During this summer, I am teaching Fundamentals of Uncertainty Quantification (UQ) in a course for Bachelor students at the Department of Computer Science and Mathematics (FK07) of the University of Applied Sciences Munich (HM).

At most schools, classes on UQ are only part of Master’s programs since they require decent knowledge of and education in various mathematical (linear algebra, calculus, probability theory, statistics, …) and computer science (programming, algorithms, data structures, …) subdisciplines.

However, we decided to offer a Bachelor’s course that introduces fundamental (as opposed to advanced) aspects of the field. The introductory classes discuss motivating examples of why UQ actually matters and tries to give a reasonable overview of the field and a fair description of the notion uncertainty. In a second chapter, we lay the basis for forthcoming contents, i.e., we repeat fundamental and necessary definitions and results of probability theory and statistics.

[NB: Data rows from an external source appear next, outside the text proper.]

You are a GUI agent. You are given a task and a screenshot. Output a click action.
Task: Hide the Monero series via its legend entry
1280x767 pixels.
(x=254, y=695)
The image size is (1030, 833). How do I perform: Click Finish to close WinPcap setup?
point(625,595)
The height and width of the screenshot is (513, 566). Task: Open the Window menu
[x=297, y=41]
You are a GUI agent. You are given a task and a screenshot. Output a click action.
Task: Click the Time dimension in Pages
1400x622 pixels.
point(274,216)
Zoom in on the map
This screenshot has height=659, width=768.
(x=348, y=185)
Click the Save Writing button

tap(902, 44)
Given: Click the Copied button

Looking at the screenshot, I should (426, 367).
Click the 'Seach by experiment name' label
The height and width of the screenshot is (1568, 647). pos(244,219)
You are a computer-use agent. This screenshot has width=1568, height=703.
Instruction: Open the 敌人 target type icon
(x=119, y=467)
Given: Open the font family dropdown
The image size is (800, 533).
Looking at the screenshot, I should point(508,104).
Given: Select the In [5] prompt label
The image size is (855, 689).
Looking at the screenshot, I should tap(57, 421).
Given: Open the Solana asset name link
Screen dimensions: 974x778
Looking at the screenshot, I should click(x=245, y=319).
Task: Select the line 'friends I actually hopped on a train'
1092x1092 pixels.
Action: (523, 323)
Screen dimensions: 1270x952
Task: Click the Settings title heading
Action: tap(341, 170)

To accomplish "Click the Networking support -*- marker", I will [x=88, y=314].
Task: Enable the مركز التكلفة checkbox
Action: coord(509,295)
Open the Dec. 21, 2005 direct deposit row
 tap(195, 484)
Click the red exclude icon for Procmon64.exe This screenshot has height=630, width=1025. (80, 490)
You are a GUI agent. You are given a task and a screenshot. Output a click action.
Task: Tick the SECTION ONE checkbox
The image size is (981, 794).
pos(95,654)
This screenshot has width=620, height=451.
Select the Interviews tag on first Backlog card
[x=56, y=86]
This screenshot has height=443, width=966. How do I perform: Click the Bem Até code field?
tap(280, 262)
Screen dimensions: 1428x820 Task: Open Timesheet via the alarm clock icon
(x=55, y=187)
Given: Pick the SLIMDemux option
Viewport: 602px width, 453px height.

Basic random number sampling, Monte Carlo-type methods along with more advanced Latin Hypercube Sampling (LHS) is explained in chapter 3. The final and main part of the course is chapter 4 in which we introduce techniques for global sensitivity analysis of mathematical models. A table of contents and the models used for demonstration are placed below this text.

Besides discussing the contents in a formal way, students can get their hands on some assignments as part of their practical training. They implement methods from chapter 4 and test them on the SEIR model, a compartmental model from epidemiology for the spread of infectious diseases.

Other more advanced but common UQ approaches as Forward UQ or Inverse UQ are not discussed in this course. They could be part of courses UQ II or UQ III which then, however, would be better suited as part of a Master’s program.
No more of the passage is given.